太平洋戦争中に完成し、約3千人の戦死者が眠る大阪府和泉市の「信太山(しのだやま)忠霊塔」(旧信太山陸軍墓地)について、所有する国が「耐震性に深刻な問題がある」として、地元と対応策の協議を始めたことがわかった。撤去される可能性もあるとして、遺族会などが懸念の声を上げている。戦後75年。戦争を伝える遺構の保存が各地で課題となっている。

忠霊塔は、旧陸軍の施設だった陸上自衛隊信太山駐屯地に隣接する黒鳥山公園に立つ。開戦約5カ月後の1942年4月に完成。高さ13メートル、幅2メートル、奥行き2・5メートルの塔に花崗岩(かこうがん)張りの納骨堂を備える。日中、太平洋戦争などで死亡した軍人、軍属らの約1560人の骨壺と1400を超える位牌(いはい)が納められている。
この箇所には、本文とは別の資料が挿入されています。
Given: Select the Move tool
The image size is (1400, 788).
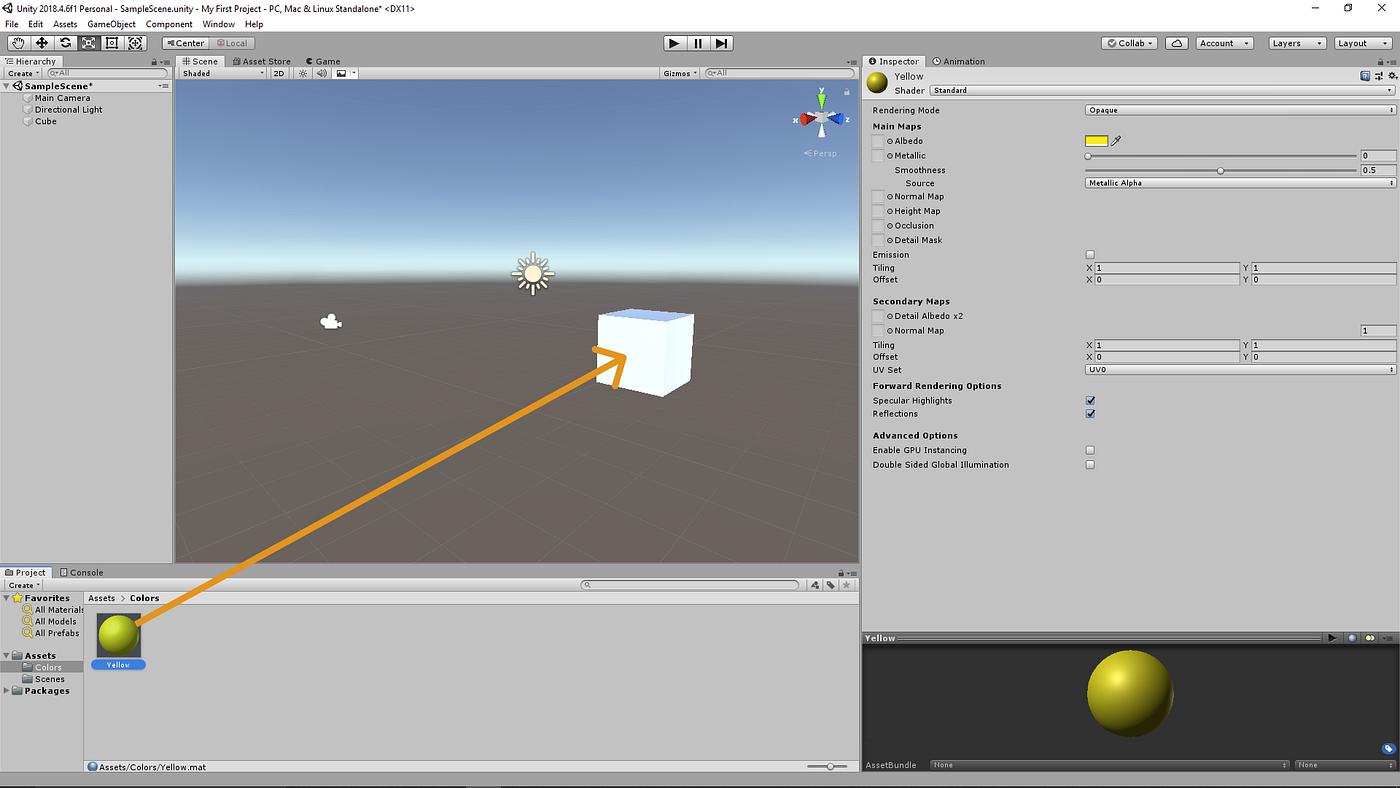Looking at the screenshot, I should pos(41,42).
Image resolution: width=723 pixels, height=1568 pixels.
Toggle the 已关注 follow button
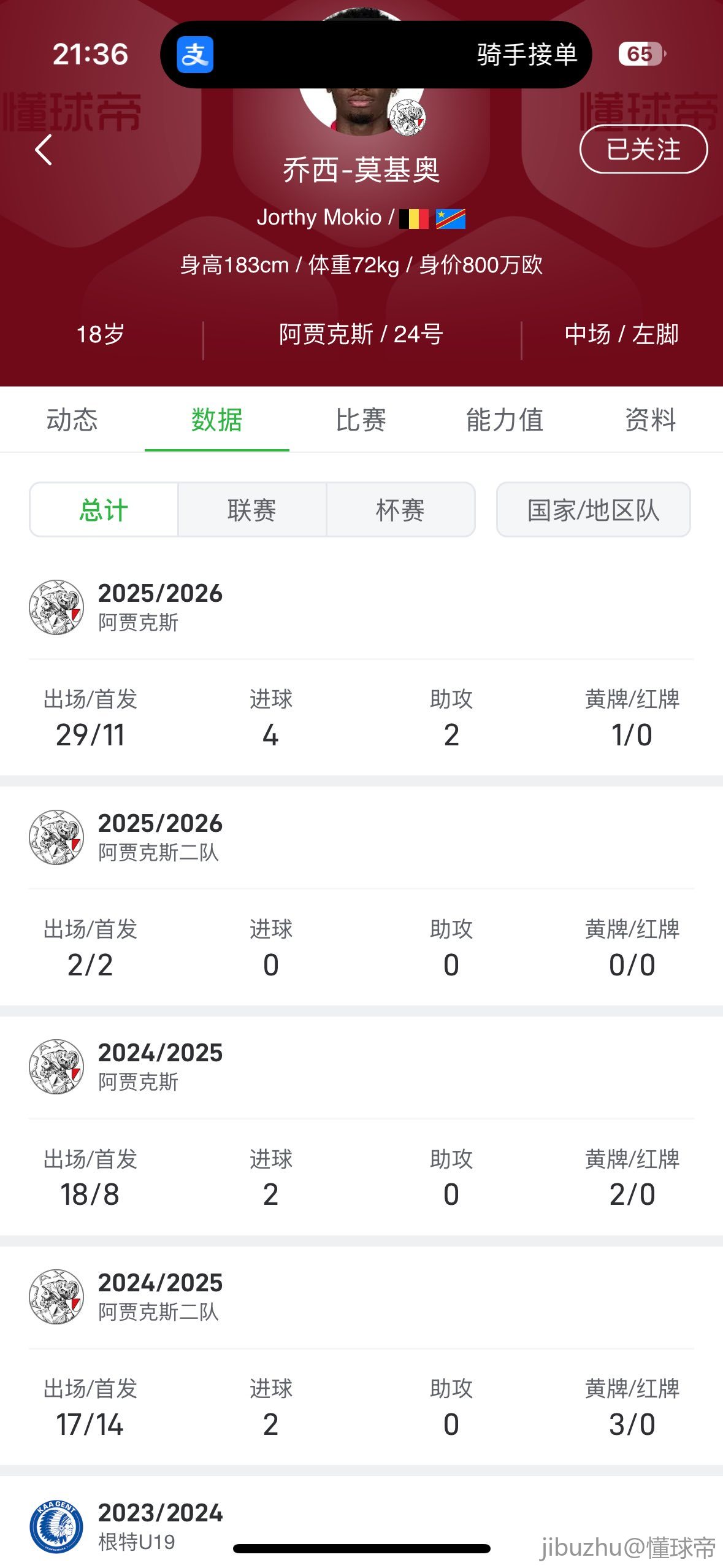pyautogui.click(x=643, y=149)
戦後、大蔵省(現財務省)近畿財務局に移管され、和泉市に無償で貸与された。同局によると昨年、耐震診断調査をした結果、保存状態は良好だったものの、コンクリートに鉄筋が入っておらず強度が不足し、地震で損傷が起きる恐れがあることが判明したという。和泉市によると、国は「補強をすれば安全に保持できる可能性がある」と説明していたが、今春になって「地盤にも深刻な問題があり、補強も困難」との見解を伝えてきたという。

方針を受け、忠霊塔の清掃活動や祭祀(さいし)を続けてきた和泉市遺族会は、安全への懸念から、8月の「御霊祭(みたままつり)」などの中止を決めた。